About Me

  Hello. My name is Mark Goodbaum. I live in Toronto. I started as a maker 30 years ago producing decorative screens, and wooden sculptures . Those  pieces were made with reclaimed wood and  upended  roots harvested from the forest. I incorporated crafting practice into a  modernist aesthetic,  but  as I sorted through the organic forms and broke them down,  I began to identify abstract shapes within the organic objects and my perspective  changed. My crafting practice  morphed into constructing visual art using both the organic and abstract shapes that  had revealed themselves to me and with the introduction of colour,  I morphed from  being a maker into  a visual artist. 

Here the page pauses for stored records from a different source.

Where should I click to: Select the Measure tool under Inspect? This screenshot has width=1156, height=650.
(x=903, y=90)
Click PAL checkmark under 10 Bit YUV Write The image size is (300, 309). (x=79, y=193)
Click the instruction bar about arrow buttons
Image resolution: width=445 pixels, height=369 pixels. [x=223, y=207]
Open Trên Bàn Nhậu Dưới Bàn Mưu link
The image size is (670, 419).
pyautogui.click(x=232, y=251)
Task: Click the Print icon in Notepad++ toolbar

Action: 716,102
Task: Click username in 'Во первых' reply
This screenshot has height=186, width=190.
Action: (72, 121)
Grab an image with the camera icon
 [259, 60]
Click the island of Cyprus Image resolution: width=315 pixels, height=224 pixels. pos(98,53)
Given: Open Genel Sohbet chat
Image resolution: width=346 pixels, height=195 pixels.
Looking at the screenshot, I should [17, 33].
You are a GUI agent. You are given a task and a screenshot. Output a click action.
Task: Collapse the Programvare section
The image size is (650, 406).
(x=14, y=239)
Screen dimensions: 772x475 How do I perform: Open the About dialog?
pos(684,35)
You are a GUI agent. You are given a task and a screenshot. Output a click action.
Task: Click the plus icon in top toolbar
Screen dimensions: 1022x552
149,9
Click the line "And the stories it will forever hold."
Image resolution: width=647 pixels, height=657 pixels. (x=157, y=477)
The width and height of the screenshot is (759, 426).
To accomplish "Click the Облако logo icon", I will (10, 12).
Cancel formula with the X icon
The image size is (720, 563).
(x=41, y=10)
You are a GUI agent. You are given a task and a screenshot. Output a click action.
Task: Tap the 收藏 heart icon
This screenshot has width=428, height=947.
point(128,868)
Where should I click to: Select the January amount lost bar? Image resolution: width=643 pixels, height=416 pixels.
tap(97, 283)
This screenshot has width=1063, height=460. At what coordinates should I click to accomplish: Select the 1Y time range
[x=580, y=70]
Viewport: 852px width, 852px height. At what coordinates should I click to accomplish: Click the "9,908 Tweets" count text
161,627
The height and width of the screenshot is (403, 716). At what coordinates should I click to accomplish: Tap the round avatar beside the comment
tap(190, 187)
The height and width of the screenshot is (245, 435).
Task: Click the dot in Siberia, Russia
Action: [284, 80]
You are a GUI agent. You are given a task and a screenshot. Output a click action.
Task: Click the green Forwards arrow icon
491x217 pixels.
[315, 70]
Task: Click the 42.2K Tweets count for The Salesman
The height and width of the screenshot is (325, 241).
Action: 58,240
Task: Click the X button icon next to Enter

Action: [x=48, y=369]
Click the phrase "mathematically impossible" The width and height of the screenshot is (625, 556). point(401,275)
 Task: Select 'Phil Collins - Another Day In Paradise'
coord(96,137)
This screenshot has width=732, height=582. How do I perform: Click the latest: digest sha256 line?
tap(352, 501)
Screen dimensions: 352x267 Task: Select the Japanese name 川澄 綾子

  I had intended to pursue formal art education in 2019 upon my retirement from Family Medicine, but COVID [as it did to all of us] , changed that trajectory. My curiosity and interest was instead channelled into more of the self-learning and experimentation that I had already embarked on for many years. The clarity gained from that exploration led me to retrospectively investigate and understand how my love of landscape and classic modernism , is the inspiration  for  my images.

  My paintings are colourful expressions of geometric and abstract forms. It is my intention to have colour, line, and shape, all articulate with one another until balanced and suspended in space. I aim for the artwork to be active, yet peaceful in its unity. There is often a grid pattern initially laid down, with multiple shapes then added. I create a flow to the piece by interrupting the grid  using line, plane, curve, repetition, light, dark, and colour...always colour. I do not sketch on the board, rather I cut out  shapes  , moving them about to set the composition according to a dynamic  scale that I desire. I use ink, pencil, charcoal, high grade latex and acrylic paints, fine art paper, dried flowers, and bark, all on birch board that has had a frame built into the edging. No additional framing is required. The pieces are usually sealed with acrylic resin, which provides a clear, glossy, long-lasting, non-yellowing finish.

     My sculpture is a very different aesthetic. I use wood, rebar, metal, and concrete fragments. I  reorient them , shaping a reinvented, renewed organic form. To  further naturalize its presentation I use paint and momigami to soften its appearance and texture. Momigami is a paper treated with Konnyaku starch that makes it highly flexible , with a fabric like texture and is classically used for clothing, and is highly durable.   I seal the rebar with metal resin, and the concrete with acrylic resin , giving the assemblage   a finished purposeful look.